His broader experience spans national evaluations and policy projects across ageing, mental health, and justice health sectors, including roles at Deloitte and Australian Healthcare Associates.

Rhys has a particular interest in critical realism, which he applies to examine complex social and psychological phenomena in justice health. This perspective underpins much of his qualitative work, informing analyses of the lived experiences of marginalised and underserved populations and guiding the development of practical, theory-informed insights for service design and policy reform.

Professor Pedagogos is currently the Clinical Research Lead for the @Home Division at Western Health and the Director of Medical Services at Epworth Freemasons, where she leads initiatives in patient care, translational research, and clinical innovation.

She is a practicing Nephrologist and Clinical Professor at the University of Melbourne, actively engaged in medical education and collaborative research.

She has previously held leadership roles including Head of Unit, Custodial Health at Western Health and Director of Medical Innovation at Epworth HealthCare, bringing over 30 years of experience across the medical, education, and healthcare sectors.

Richard MacIsaac is professor and director of Endocrinology and Diabetes at St Vincent’s Hospital Melbourne and the University of Melbourne.
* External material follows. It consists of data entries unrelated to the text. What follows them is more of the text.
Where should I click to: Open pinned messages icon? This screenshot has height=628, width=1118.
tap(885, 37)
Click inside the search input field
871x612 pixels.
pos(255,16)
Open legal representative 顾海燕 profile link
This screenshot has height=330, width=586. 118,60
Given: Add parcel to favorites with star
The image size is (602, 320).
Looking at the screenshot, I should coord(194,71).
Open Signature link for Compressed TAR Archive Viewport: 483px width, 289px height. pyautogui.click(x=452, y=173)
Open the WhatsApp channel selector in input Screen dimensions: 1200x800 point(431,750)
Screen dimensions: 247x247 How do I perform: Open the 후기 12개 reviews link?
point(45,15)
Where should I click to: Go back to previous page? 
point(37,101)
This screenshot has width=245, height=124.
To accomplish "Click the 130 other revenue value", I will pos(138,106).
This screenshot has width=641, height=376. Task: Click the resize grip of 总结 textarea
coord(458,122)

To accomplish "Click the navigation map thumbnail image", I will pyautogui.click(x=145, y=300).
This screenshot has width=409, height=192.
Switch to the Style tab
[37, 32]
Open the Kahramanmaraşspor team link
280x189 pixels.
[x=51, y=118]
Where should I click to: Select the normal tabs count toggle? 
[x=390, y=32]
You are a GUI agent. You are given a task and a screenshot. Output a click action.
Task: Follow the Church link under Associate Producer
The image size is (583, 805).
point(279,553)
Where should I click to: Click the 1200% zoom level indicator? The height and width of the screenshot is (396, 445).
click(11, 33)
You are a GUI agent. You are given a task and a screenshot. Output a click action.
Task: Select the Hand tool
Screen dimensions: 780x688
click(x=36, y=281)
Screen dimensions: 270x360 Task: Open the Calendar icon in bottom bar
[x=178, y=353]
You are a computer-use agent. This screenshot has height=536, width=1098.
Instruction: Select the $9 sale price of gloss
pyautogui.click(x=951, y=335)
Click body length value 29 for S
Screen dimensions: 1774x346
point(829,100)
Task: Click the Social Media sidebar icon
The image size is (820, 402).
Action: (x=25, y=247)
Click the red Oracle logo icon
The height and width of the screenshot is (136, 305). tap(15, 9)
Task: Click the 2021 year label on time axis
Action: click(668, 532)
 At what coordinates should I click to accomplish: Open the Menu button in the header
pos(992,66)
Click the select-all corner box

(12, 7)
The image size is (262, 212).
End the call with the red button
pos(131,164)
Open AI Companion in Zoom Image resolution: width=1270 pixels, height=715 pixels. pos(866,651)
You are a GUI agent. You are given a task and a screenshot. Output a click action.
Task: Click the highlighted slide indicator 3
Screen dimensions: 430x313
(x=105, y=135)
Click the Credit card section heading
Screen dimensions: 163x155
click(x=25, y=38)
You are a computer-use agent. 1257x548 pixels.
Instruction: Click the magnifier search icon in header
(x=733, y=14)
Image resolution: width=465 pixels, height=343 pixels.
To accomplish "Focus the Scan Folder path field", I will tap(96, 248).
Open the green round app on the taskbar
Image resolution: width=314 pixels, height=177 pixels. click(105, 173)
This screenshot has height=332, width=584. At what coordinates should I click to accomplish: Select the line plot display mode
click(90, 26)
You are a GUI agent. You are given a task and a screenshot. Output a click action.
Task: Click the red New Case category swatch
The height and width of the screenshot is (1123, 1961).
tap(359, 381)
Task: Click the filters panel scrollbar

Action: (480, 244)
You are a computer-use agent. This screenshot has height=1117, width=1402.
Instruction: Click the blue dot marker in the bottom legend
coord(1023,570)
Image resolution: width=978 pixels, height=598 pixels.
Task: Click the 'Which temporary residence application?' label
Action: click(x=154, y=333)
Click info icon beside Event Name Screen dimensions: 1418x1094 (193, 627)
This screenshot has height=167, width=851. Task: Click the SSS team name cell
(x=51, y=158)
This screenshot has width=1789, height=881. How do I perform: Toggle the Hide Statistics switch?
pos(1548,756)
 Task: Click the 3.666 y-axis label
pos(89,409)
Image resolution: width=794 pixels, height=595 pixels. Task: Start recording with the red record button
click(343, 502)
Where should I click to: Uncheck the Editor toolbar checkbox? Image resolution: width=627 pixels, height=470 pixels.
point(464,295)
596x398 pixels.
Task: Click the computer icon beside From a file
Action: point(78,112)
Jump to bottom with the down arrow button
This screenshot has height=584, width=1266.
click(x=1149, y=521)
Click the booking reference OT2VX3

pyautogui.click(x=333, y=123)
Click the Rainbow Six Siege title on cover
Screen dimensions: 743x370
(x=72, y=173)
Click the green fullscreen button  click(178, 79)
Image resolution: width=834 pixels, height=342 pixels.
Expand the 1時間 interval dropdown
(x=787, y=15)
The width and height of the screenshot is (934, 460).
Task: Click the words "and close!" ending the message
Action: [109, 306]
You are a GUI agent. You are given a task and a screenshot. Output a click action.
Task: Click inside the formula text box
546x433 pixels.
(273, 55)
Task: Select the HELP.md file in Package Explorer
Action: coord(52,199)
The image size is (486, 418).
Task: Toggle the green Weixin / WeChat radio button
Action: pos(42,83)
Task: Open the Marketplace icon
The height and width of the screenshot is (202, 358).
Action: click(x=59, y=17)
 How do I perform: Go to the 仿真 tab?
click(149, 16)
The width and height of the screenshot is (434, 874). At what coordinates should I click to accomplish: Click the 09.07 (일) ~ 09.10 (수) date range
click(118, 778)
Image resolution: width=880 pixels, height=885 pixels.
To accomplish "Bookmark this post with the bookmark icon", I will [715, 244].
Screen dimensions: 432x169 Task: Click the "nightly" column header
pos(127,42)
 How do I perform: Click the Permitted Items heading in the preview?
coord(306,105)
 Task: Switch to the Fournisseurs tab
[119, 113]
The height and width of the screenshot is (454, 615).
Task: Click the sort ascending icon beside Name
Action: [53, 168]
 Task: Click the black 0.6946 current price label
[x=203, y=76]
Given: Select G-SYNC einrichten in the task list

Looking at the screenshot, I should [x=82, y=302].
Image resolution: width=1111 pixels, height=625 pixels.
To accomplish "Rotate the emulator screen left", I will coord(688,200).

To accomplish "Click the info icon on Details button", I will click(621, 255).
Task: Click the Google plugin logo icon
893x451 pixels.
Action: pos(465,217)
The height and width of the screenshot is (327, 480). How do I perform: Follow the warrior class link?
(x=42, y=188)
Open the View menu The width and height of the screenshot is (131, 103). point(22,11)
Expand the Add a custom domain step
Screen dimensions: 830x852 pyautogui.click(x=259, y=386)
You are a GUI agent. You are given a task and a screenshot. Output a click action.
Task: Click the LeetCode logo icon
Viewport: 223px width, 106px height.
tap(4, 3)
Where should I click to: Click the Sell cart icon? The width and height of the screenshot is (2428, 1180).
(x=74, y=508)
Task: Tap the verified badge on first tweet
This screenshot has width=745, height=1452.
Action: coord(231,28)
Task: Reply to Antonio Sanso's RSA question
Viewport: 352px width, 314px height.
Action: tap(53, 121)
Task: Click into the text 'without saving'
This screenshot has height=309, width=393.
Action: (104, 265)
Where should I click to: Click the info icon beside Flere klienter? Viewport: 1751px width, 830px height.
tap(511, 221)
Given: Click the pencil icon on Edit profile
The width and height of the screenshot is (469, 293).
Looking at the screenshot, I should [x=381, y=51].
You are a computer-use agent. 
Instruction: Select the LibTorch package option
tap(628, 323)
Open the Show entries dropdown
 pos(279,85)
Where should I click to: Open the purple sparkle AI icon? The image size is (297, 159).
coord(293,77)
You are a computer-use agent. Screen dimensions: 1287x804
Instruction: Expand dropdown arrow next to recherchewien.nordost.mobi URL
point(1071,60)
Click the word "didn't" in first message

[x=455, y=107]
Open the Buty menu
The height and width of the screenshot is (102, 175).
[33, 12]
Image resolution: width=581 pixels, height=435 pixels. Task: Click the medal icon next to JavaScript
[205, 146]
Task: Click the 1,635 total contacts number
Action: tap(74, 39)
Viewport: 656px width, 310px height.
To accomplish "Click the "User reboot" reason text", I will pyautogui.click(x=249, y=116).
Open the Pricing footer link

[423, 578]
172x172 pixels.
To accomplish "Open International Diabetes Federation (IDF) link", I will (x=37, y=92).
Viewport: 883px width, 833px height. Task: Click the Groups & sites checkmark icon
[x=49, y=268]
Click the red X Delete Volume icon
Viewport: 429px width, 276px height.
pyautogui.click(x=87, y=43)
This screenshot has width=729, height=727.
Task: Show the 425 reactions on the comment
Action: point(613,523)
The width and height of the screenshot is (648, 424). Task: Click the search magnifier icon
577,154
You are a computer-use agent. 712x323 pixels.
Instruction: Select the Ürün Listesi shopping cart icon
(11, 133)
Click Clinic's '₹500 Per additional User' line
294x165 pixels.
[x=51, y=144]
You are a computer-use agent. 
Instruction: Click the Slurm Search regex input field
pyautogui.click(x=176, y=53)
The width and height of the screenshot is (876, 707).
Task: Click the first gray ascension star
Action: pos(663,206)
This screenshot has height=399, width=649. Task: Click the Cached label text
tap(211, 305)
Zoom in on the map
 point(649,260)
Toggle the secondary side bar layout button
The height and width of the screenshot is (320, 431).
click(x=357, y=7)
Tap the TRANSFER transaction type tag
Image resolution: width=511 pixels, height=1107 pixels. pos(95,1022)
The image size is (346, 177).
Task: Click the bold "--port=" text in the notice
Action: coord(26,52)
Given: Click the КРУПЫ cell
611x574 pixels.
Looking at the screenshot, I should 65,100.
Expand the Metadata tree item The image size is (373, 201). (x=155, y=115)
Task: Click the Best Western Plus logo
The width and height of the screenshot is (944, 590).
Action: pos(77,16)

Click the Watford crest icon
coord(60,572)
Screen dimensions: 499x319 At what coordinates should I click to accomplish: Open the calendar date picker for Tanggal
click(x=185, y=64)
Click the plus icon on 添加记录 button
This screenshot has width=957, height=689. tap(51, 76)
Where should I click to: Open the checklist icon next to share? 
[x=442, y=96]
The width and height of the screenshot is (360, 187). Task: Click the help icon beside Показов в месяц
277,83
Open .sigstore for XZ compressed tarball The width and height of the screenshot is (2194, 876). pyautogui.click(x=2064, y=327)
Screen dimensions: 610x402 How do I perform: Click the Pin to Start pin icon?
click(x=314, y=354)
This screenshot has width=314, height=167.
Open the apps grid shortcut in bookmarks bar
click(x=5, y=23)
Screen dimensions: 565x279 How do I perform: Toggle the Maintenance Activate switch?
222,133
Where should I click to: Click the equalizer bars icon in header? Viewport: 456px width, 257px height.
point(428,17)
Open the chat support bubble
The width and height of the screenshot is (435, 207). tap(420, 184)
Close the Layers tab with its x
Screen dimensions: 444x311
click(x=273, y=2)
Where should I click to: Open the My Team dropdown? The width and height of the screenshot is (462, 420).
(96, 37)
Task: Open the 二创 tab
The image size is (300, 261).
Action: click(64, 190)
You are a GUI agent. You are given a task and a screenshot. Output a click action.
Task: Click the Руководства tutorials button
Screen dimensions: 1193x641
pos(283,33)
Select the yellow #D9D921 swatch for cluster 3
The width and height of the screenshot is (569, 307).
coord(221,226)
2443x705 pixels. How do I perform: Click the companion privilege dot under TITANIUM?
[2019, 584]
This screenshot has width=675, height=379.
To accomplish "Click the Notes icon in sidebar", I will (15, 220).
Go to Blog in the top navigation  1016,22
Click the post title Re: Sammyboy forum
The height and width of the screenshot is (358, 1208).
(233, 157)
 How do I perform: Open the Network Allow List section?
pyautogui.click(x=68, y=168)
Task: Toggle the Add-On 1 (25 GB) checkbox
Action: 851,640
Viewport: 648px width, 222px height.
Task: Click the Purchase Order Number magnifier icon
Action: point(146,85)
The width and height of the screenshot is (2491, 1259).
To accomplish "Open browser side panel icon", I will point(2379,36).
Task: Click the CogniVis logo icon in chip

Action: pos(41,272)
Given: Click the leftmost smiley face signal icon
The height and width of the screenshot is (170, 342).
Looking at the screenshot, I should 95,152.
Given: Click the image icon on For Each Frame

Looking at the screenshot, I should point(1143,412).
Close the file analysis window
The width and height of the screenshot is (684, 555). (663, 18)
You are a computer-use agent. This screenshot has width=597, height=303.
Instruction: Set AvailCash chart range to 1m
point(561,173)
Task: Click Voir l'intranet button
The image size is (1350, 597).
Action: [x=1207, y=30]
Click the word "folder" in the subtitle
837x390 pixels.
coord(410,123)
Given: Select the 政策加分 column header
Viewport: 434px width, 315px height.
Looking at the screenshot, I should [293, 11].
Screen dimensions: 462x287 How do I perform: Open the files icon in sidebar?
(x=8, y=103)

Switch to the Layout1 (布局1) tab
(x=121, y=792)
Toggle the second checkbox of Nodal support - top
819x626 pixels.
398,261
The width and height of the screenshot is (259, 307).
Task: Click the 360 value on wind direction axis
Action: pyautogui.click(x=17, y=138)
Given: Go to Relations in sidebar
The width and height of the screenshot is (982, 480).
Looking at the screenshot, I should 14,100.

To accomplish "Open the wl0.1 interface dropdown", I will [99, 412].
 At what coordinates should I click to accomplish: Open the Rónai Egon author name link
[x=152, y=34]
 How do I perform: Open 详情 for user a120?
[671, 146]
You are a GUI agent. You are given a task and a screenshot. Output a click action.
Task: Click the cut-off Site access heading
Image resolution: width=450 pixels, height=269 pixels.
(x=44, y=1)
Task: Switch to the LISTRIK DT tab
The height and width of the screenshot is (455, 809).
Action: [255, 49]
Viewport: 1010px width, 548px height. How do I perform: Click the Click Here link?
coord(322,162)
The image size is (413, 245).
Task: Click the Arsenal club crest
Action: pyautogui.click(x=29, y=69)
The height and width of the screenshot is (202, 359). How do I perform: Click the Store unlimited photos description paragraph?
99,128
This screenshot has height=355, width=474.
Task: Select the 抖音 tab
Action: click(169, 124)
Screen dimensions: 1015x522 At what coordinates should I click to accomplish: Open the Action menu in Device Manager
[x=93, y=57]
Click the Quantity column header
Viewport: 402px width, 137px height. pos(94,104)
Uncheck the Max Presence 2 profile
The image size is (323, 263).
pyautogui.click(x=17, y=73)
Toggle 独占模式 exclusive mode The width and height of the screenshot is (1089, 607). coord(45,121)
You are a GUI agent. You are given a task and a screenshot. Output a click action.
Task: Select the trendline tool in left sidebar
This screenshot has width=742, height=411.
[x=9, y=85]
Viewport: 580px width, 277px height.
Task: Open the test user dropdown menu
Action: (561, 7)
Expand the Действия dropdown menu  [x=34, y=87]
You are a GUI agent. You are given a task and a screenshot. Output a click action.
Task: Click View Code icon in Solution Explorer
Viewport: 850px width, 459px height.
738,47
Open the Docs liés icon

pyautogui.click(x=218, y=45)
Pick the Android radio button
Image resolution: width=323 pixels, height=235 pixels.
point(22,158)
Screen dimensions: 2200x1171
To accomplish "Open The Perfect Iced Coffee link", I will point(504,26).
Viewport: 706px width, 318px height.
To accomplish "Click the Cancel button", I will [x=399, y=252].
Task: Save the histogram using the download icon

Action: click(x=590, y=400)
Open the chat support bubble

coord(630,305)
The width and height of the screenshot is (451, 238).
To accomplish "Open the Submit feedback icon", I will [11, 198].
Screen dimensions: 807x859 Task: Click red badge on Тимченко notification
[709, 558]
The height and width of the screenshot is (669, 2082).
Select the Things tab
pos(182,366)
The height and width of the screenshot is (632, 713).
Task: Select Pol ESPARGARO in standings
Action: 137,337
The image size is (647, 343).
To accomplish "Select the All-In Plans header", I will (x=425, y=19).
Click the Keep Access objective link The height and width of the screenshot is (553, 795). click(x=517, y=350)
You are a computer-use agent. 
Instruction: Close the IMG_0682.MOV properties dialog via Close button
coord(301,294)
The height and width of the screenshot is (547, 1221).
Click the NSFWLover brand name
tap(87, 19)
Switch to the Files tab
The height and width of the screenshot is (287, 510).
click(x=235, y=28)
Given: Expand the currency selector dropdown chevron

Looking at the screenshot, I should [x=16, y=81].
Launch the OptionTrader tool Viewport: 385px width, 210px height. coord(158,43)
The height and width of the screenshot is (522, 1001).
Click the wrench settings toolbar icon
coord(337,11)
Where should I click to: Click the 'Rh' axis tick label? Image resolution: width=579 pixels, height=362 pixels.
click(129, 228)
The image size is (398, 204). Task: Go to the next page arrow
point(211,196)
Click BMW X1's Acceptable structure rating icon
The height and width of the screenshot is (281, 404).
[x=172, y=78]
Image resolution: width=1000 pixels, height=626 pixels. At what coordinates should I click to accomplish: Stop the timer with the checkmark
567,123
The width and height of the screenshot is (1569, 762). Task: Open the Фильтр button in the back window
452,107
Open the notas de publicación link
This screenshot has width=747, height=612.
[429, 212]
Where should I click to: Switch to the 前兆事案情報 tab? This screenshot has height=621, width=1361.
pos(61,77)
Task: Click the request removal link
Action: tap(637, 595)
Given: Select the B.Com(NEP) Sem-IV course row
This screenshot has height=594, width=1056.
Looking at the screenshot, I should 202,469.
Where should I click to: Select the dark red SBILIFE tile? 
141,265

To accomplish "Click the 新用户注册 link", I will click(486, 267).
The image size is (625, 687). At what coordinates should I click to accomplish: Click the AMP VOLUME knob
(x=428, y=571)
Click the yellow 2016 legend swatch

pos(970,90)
Prior to taking up his current position he was head of diabetes at Austin Health, Melbourne. His main research interest is diabetes and its complications, especially those related to cardiovascular and kidney disease. He has published over 180 research articles. Prior to embarking in a career in medicine, he completed a PhD at the Howard Florey Institute, Melbourne where he examined the development of the foetal hypothalamic-pituitary-adrenal axis and then embarked on a 2-year post doctorial fellowship at St Vincent’s Institute of Medical Research, Melbourne examining foetal calcium metabolism. He graduated from the University of Melbourne’s Medical School in 1995 and was awarded his fellowship with the Royal Australasian College of Physicians in 2002. Currently specific research interests are inpatient glycaemic control, defining the albuminuria and glomerular filtration rate relationship in diabetes, investigating new biomarkers for renal and vascular disease in diabetes and studying renal function in indigenous Australians.